Head Hunger...

kryspy
on 1/8/07 12:28 pm - SeaTac, WA
Hey, everyone! I'm almost two weeks post-op (as-of tomorrow), and almost two weeks into my pureed diet, of which I have eight weeks total (hooray for only 6 more!). The main problem that I'm having is that of "head hunger". It didn't make sense when I was pre-op, now...? Just seeing a Burger King commercial makes me want to say "screw it!" and run out for a burger. I can't believe how much I want to shovel the food into my mouth, instead of sip on an ounce of pureed soup every ten minutes. Is anyone having trouble with this? Has anyone overcome this feeling? I'm just scared that, when I start solid foods in 6 weeks, I'm going to overeat and thereby burst my pouch or undo all the good this surgery has done.
A Q.
on 1/8/07 1:20 pm - Houston, TX
Hey there, You can take control of the head hunger! Don't let it win!! I have those feelings too but you physically CANNOT consume that type of food without making yourself sick.
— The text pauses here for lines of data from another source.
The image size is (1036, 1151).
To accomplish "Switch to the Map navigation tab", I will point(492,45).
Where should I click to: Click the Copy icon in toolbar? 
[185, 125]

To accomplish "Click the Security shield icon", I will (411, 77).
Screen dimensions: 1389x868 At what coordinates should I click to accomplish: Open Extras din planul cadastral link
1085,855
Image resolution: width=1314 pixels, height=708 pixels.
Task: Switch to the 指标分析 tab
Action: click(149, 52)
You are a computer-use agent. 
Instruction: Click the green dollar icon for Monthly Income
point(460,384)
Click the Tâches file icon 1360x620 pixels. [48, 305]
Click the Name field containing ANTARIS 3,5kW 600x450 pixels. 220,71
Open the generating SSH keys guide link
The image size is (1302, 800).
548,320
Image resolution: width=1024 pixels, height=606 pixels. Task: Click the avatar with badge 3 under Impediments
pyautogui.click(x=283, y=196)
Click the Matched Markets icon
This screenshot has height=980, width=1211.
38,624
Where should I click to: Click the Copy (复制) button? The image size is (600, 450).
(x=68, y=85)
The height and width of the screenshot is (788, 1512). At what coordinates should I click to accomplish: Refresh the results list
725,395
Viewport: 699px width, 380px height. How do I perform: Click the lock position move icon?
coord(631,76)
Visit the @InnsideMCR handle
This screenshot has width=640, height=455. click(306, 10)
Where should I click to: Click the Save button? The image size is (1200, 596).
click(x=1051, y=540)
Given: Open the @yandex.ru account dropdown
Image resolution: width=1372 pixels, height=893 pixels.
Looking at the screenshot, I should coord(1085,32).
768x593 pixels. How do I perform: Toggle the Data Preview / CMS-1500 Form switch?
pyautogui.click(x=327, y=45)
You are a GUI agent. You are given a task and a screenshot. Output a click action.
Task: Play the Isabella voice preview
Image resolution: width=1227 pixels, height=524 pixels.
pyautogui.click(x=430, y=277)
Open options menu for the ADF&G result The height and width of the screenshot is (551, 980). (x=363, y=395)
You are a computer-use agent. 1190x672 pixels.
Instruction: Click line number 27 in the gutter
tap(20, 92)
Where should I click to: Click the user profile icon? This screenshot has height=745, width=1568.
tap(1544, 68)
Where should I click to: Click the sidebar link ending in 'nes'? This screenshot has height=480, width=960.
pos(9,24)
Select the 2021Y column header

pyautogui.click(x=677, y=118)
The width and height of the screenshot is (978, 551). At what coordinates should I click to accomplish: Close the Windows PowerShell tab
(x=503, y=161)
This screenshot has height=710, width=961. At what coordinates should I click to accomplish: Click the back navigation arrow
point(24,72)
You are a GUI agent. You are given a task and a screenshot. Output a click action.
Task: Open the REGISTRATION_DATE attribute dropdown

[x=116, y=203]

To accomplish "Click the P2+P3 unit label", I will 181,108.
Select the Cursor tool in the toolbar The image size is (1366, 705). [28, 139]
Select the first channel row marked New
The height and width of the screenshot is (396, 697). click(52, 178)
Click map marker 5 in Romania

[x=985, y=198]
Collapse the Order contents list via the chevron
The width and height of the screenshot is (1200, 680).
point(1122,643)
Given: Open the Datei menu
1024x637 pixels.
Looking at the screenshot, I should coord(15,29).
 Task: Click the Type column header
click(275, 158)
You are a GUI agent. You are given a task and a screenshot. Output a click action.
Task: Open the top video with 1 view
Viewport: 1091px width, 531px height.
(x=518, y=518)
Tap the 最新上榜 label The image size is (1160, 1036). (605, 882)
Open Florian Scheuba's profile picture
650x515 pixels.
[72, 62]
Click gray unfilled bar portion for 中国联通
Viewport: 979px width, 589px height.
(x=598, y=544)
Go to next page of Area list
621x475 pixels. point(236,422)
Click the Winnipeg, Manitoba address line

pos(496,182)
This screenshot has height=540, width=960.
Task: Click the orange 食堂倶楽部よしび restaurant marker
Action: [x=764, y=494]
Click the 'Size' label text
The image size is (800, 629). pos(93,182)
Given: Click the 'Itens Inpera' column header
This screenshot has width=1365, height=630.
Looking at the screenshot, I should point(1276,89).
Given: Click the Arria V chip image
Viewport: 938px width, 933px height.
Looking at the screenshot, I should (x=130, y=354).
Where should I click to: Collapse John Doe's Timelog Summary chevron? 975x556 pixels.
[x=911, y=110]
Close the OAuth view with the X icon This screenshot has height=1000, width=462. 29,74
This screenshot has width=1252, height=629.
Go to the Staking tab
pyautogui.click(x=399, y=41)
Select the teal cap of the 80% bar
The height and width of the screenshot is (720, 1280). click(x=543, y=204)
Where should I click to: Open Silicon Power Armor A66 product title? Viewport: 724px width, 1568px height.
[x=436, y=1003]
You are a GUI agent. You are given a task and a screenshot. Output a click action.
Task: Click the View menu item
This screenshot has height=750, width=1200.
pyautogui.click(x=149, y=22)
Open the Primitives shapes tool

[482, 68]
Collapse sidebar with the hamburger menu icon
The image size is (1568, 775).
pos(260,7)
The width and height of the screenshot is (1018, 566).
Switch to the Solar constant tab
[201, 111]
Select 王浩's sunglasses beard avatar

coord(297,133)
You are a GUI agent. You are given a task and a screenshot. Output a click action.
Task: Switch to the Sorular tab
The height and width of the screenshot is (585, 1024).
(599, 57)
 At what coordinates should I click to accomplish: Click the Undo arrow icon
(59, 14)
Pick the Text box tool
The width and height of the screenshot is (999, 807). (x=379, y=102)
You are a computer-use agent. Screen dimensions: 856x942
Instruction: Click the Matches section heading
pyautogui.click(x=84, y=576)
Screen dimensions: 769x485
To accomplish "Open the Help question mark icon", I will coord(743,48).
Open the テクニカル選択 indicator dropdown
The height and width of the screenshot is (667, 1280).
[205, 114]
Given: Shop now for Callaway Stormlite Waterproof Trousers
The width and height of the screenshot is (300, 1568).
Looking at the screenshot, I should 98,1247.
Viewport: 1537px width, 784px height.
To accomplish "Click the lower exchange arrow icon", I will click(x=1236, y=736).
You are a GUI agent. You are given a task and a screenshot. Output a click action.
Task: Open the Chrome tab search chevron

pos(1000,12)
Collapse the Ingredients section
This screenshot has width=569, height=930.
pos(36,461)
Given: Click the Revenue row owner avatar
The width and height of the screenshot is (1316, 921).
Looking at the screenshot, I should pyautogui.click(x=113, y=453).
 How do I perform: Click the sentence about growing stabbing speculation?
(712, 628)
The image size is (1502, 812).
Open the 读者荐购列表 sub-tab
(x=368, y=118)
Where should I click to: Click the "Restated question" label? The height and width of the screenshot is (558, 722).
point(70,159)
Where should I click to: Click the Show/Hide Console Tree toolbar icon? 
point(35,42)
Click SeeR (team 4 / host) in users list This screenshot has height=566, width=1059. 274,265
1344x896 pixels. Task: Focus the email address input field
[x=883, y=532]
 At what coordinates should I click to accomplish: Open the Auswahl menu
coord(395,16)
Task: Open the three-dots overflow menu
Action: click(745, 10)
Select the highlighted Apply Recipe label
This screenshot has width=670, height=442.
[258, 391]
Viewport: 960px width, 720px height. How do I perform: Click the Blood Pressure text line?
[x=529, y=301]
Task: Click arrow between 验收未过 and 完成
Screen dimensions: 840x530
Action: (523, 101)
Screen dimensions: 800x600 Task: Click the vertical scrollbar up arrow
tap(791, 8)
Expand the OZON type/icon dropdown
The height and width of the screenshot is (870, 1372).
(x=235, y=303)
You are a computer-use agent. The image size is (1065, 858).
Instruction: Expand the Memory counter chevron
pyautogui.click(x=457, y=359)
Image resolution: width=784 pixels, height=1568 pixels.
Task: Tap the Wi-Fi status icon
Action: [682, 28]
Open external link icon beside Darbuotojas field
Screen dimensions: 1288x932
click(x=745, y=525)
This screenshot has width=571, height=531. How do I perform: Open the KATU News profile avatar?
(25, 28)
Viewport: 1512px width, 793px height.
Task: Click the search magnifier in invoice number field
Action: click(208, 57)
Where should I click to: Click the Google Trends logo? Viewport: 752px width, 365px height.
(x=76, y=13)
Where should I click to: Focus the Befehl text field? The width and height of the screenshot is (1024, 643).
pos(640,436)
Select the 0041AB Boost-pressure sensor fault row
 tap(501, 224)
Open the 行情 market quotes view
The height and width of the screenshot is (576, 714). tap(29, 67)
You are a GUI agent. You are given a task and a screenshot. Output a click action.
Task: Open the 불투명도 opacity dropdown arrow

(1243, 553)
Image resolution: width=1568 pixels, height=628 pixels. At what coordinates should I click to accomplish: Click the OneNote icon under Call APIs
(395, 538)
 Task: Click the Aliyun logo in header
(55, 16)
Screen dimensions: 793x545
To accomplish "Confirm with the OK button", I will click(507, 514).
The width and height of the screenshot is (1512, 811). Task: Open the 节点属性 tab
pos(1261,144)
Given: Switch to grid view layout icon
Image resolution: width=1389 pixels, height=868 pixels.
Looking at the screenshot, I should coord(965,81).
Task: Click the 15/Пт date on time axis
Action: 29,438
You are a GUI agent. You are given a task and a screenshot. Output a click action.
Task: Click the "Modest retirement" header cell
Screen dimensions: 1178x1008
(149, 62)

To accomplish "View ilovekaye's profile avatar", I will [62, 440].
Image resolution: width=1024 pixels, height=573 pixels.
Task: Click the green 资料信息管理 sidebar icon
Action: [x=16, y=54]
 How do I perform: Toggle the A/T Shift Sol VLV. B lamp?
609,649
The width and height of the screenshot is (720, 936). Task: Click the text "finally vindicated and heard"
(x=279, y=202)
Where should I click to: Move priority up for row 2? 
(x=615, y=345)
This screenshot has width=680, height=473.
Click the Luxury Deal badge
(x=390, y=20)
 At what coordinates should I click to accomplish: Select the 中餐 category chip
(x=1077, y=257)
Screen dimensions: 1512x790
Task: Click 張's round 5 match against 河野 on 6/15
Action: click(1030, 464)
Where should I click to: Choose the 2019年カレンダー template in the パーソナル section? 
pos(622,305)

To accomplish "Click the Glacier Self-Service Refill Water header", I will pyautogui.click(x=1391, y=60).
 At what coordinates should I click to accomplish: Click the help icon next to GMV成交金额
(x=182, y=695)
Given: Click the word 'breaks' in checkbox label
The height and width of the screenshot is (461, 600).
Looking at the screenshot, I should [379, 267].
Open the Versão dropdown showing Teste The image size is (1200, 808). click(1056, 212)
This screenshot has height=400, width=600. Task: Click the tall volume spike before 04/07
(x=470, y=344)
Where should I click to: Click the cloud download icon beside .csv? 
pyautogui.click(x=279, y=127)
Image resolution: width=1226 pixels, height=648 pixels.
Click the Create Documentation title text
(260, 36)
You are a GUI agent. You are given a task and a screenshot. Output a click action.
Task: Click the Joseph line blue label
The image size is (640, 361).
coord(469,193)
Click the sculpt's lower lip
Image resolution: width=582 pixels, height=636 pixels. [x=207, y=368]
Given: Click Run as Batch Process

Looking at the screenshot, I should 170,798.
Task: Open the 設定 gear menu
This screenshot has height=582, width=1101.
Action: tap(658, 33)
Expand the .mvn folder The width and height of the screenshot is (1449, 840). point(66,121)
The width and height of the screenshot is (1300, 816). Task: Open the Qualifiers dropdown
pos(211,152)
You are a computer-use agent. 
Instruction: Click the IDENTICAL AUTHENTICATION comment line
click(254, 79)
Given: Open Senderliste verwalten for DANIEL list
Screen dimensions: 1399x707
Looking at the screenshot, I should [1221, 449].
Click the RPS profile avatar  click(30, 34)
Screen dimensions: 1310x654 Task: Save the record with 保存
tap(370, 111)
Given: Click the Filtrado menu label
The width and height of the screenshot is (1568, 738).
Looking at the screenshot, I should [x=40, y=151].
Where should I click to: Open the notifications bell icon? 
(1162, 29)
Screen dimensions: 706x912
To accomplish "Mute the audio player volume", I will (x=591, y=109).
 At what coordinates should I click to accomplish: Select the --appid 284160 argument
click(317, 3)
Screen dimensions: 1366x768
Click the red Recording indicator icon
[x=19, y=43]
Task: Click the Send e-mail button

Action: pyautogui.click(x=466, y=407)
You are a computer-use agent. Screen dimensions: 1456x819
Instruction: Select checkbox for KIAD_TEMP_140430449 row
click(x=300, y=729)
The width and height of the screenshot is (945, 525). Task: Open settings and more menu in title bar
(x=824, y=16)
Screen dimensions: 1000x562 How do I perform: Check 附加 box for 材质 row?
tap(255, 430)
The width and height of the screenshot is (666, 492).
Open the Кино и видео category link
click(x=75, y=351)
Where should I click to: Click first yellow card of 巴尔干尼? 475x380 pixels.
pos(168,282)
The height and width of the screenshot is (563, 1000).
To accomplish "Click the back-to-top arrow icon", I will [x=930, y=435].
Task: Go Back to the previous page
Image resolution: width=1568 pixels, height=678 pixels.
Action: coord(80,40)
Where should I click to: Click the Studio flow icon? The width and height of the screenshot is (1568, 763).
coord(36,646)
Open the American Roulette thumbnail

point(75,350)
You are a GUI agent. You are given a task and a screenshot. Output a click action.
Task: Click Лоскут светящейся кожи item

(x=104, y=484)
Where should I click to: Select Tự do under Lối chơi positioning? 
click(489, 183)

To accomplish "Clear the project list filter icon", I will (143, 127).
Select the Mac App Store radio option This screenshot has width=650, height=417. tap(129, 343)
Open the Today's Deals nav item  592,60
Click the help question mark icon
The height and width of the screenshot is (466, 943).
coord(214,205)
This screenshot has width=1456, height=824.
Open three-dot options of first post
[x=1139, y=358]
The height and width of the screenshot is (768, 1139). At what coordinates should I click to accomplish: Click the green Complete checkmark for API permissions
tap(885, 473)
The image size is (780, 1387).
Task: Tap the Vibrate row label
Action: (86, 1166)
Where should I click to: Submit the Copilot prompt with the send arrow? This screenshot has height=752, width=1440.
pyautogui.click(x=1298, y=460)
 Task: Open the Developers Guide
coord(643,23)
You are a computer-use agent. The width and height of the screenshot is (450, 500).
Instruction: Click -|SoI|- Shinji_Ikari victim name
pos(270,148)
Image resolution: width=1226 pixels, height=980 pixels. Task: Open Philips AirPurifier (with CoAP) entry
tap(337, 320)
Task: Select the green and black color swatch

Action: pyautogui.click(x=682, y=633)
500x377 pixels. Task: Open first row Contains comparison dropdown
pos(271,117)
I have these thoughts about pizza, just wanting to cram it in my mouth and swallow big pieces but I know that when I get food, I will not actually do that. I had an incident about 2 weeks ago where I ate too big of a piece of baked fish. I will NEVER repeat that again. The pain in my stomach felt like LABOR PAINS and was quite unpleasant. No food is good enough to warrant that kind of pain and I hope I remember that for the rest of my life. Stop watching TV, watch movies with no commercials. Your pureed/liquid diet is the best for you right now as your new pouch heals, you must treat it with care. Good luck to you. Angela
kryspy
on 1/9/07 4:03 pm - SeaTac, WA
Angela - Thank you so much! I've never had much will-power, so it's a mixed blessing to know that (1) I'm just going to have to suck it up, and (2) my body will let me know if I've taken it too far. That's a little scary! I don't want any more pain! Thank you again... you're completely right. We have completely different insides than we did before, and have to treat them as such. THANKS!
Geminidream
on 1/9/07 2:05 am - Spokane, WA
Krystal, I think we are all going to struggle with this the rest of our lives. Early on like this we are going through food withdrawals so hopefully this is the worst of it, but even if it is not we really do have to deal with it. I agree with the first reply, get away from what is causing distress. Personally, I can't even watch cooking shows now and flip the channels when those food commercials are airing. My nut. has a schedule of 1-2 oz puree six times a day so I don't even have the option of soup all day long. Unless you want to consider drinking broth as a soup. Ick, it makes me feel like I'm back in the hospital. It is just one of those foods I associate with illness. I've been trying to make sure that when I do have my six little feedings they are as flavorful as possible. A tablespoon or two of light ricotta with some spaghetti or pizza sauce on top tastes pretty good as a substitute for pizza or pasta. And I have several different types of Mrs. Dash to sprinkle into my fat free cottage cheese to give it flavor. We can get through these early days and develop good strategies for beating the head hunger. I'm not worried about bursting my pouch, that would hurt too much but I am more concerned about developing grazing habits that would undo all the good this surgery does. That is my huge, huge worry. Molly
DelanaBoBana
on 1/9/07 9:15 am - Elizabethtown, KY
I have he exact same problem. I want a juicy, delicious cheeseburger SO bad...or whatever else happens to be on the TV. Even worse, it's not just the TV, it's in my head ALL THE TIME. I obsess about food and how much I sincerely miss it. I hope this passes because it's driving me crazy!!
vhope00
on 1/11/07 8:10 am - Monterey Park, CA
Hi everyone, I am new to this forum and I think I like it here...I am struggling with head hunger...for every piece of food that I have passed on or never eaten. My sense of smell has become too good, so that I am smelling everything and it's making me crazy. You are not alone, I also afraid that at the six week, six month mark I will do something crazy and overeat or eat the wrong type of foods...I think I'm starting to feel a little depressed about not eating what I want to eat. I think I really am a food addict.